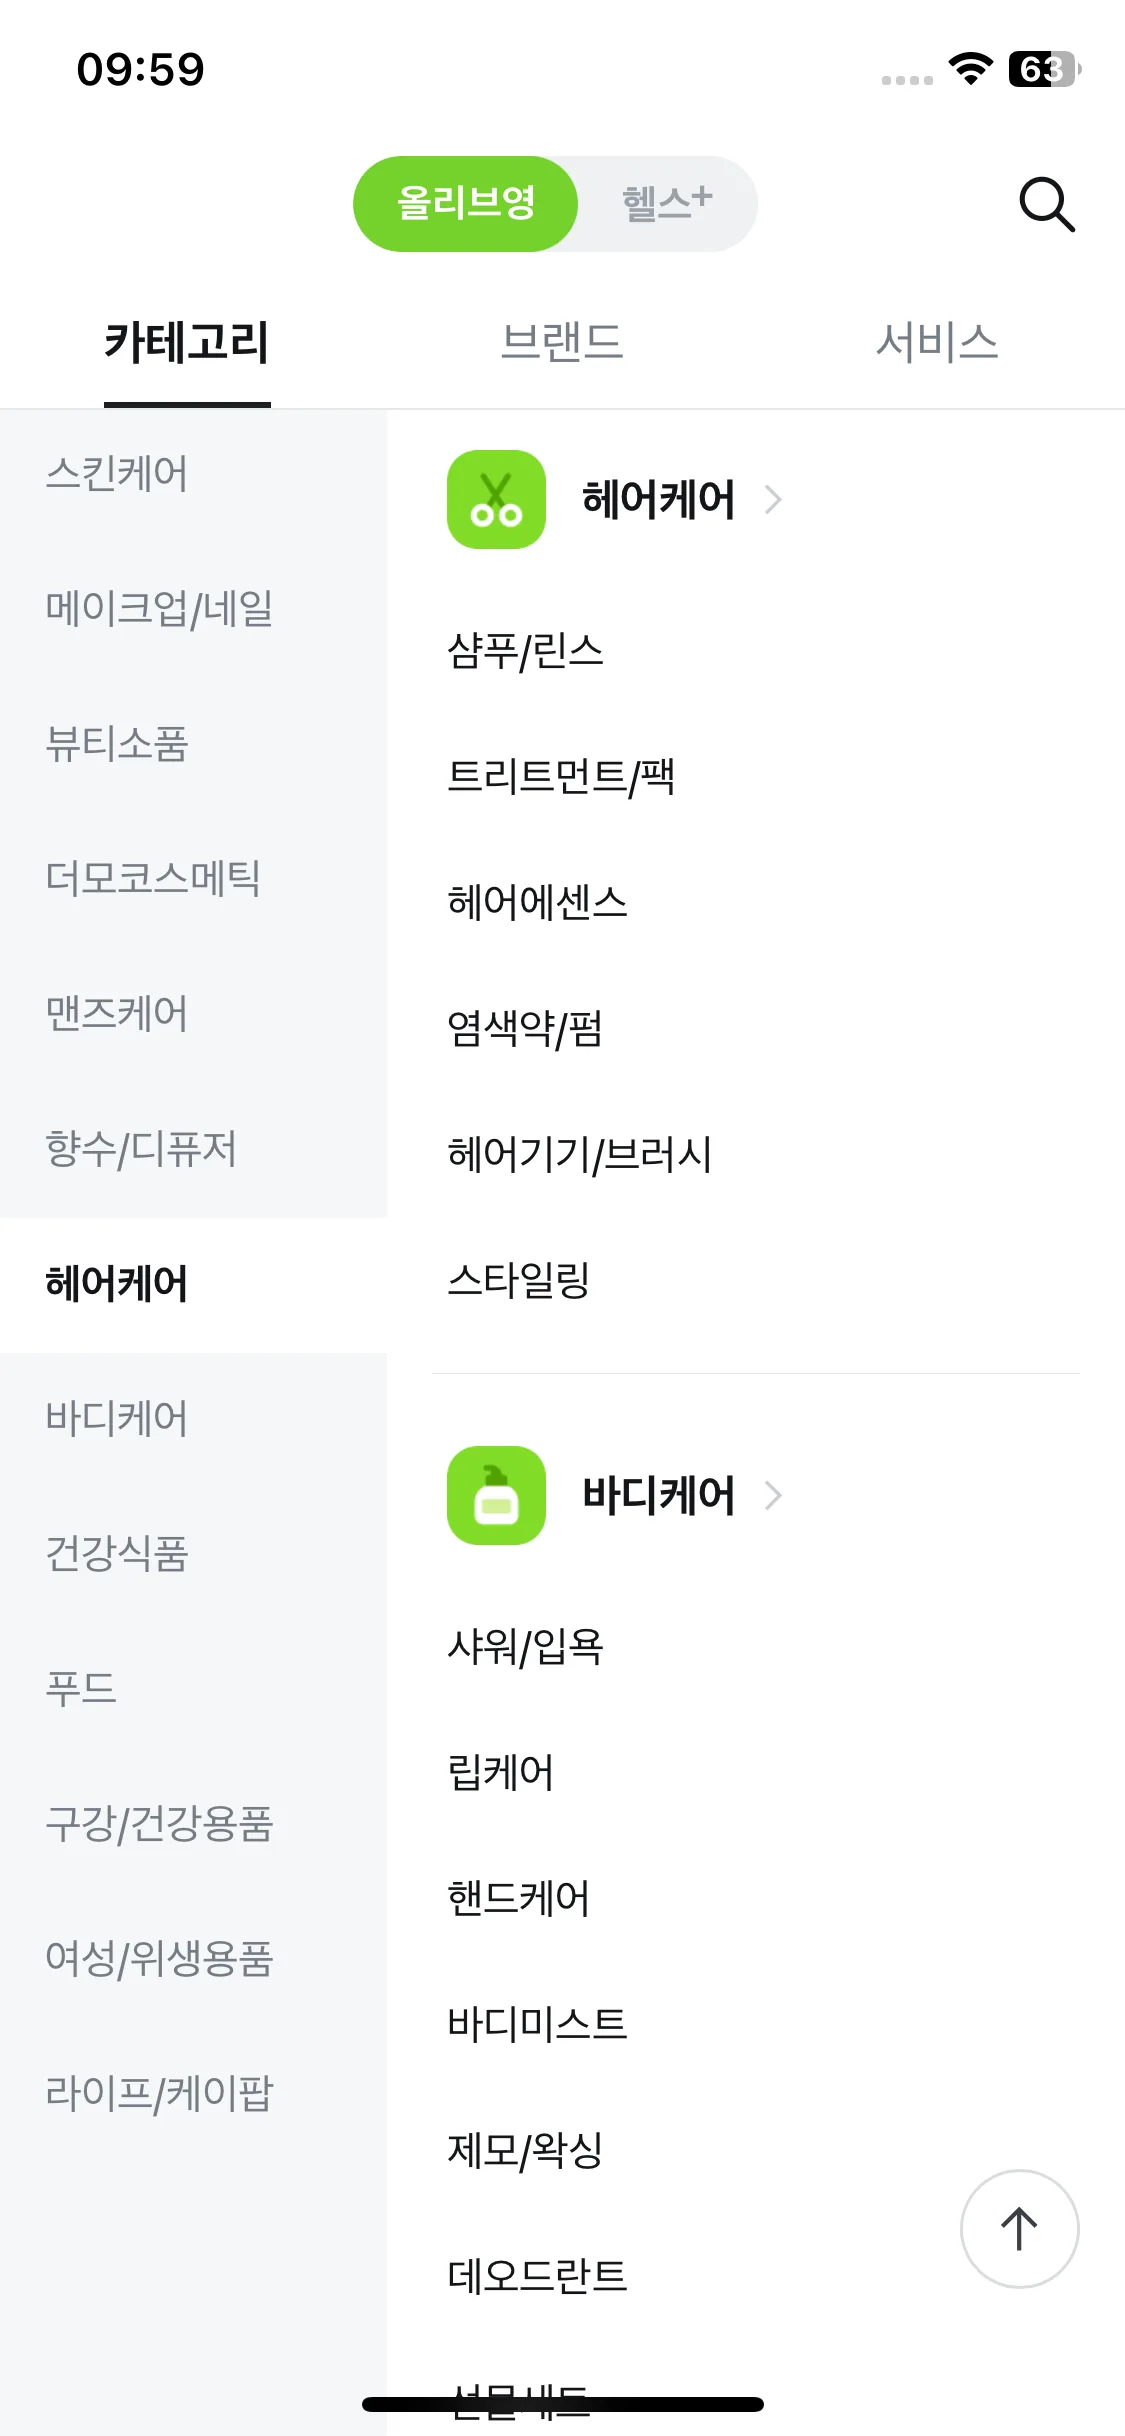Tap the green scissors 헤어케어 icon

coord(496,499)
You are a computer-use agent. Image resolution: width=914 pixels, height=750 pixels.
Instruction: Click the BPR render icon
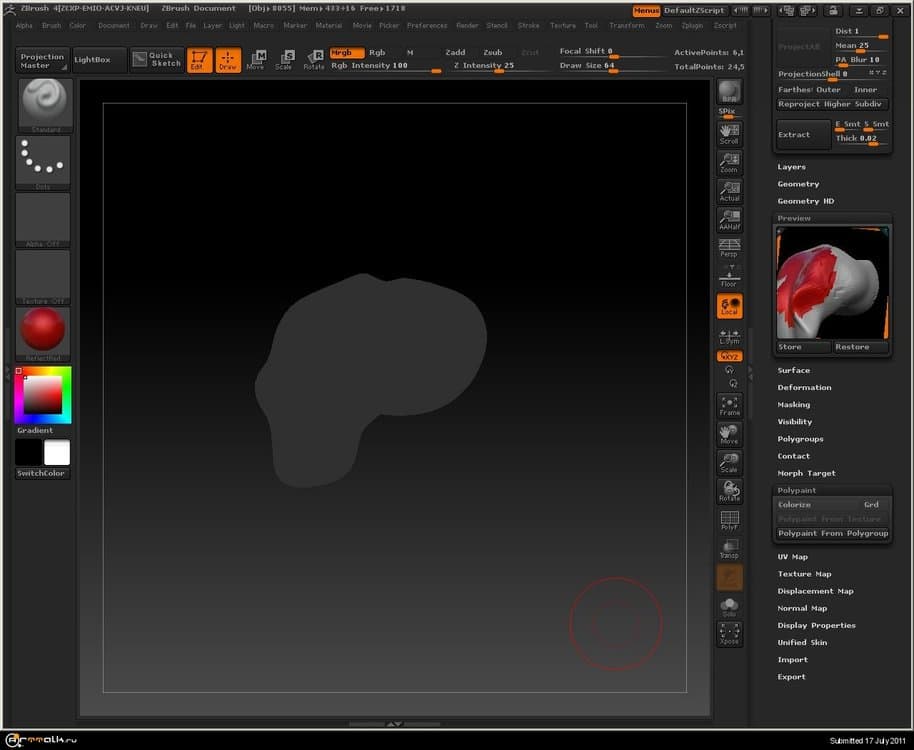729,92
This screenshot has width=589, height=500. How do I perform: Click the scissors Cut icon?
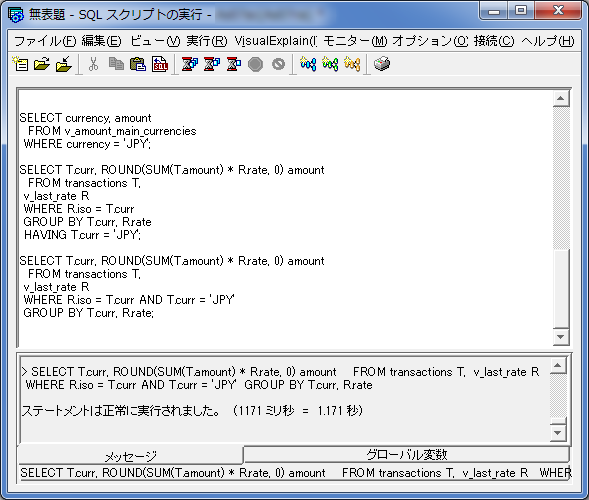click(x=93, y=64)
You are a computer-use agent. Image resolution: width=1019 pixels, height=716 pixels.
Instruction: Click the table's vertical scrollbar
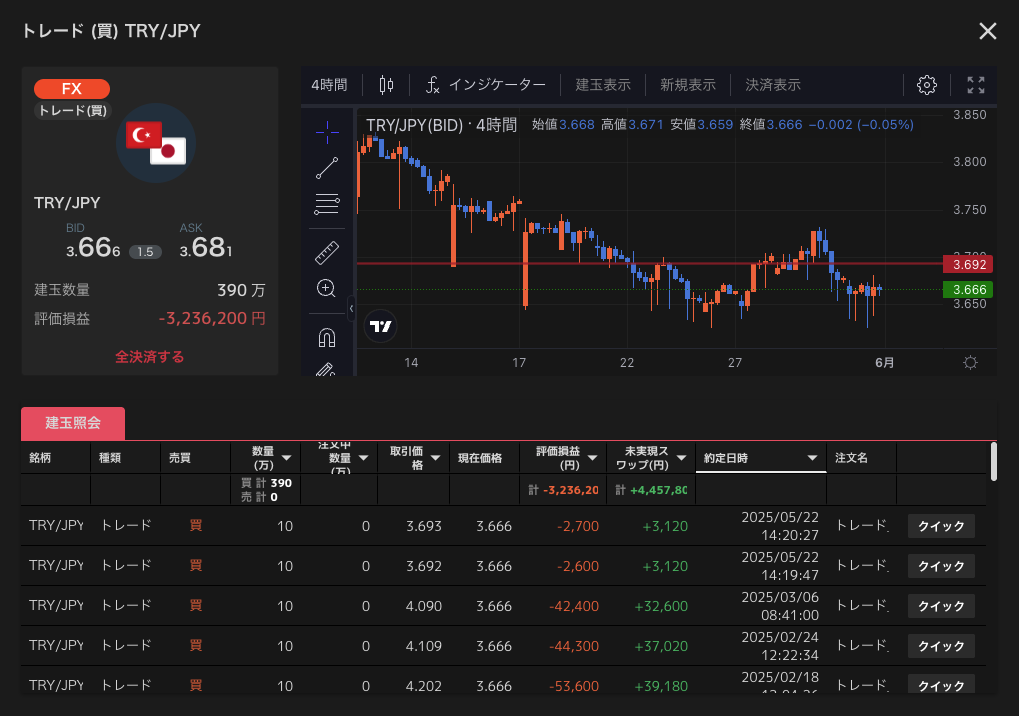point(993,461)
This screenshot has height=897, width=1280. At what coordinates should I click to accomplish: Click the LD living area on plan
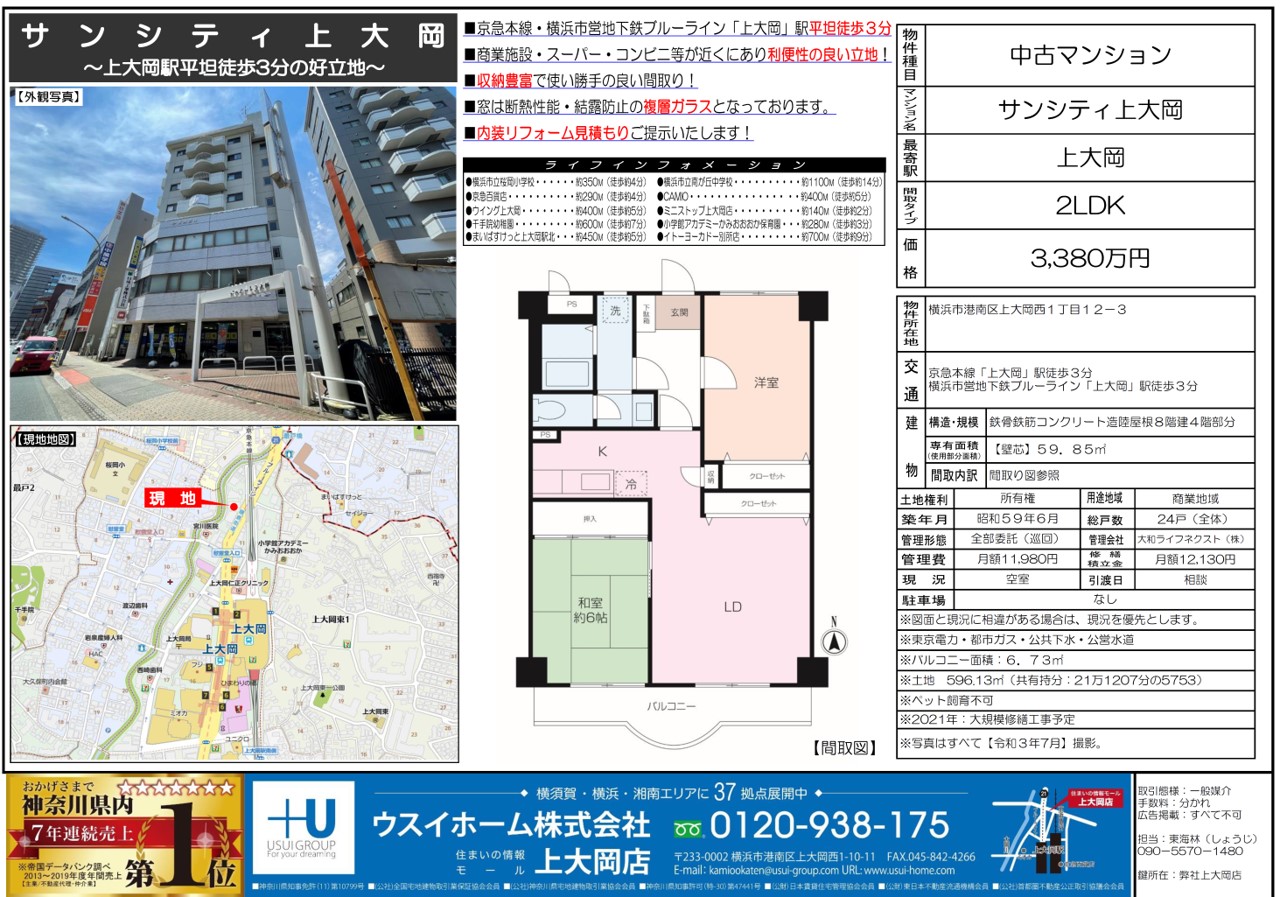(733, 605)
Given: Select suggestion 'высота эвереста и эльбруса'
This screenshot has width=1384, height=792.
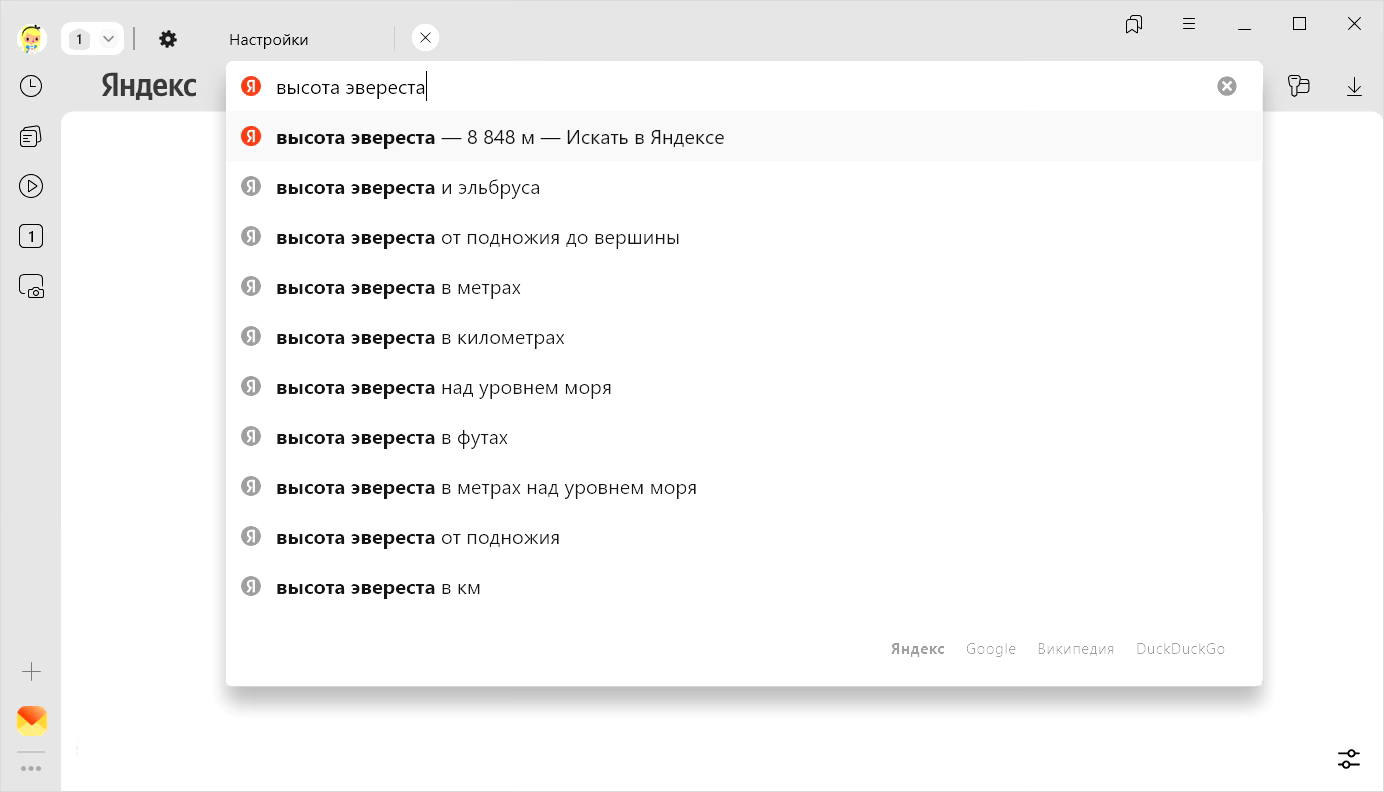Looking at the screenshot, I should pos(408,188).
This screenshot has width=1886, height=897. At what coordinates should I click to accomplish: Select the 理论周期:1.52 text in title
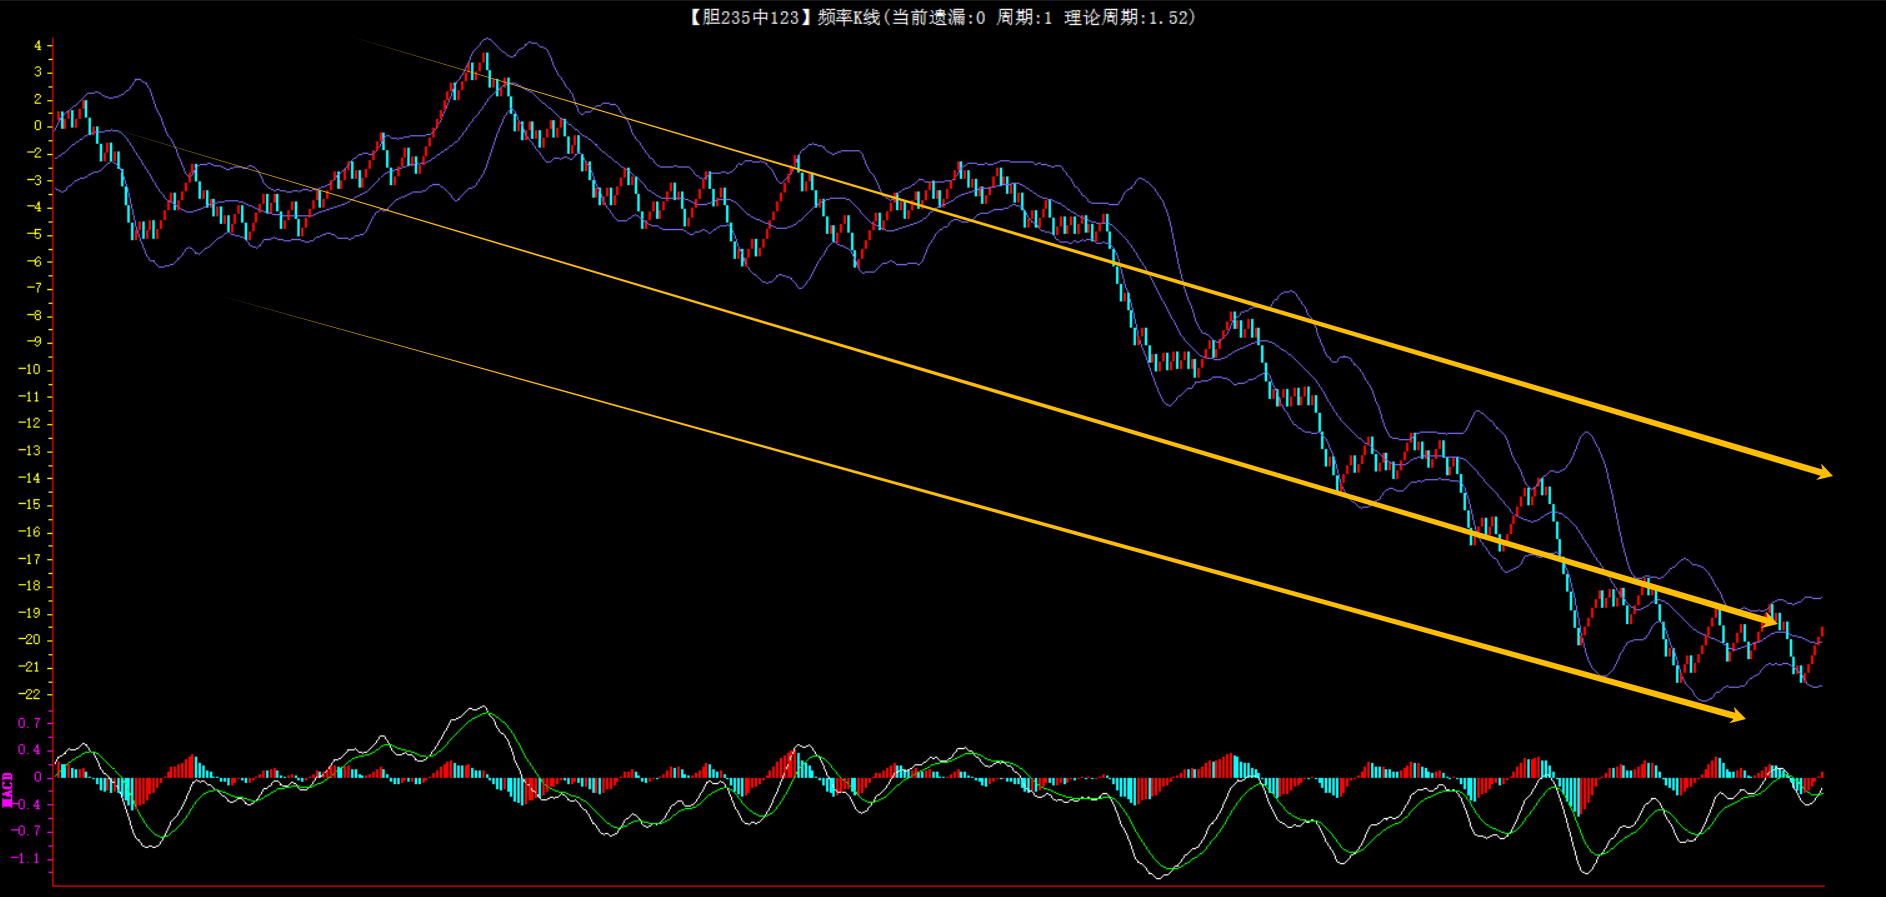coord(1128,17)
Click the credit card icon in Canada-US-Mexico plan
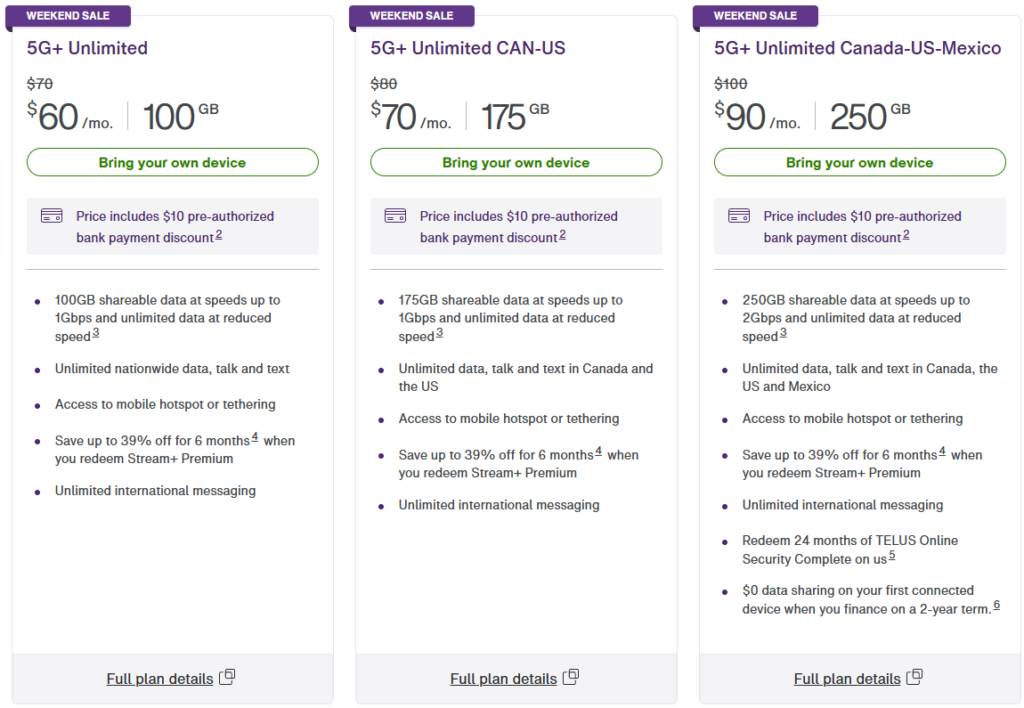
================
■ Activity ■
Show, from the entries above, every line that includes the string "resolution".

■ Written solution ■
You are a computer-use agent. Image resolution: width=914 pixels, height=750 pixels.
You are a computer-use agent. Image resolution: width=1019 pixels, height=716 pixels.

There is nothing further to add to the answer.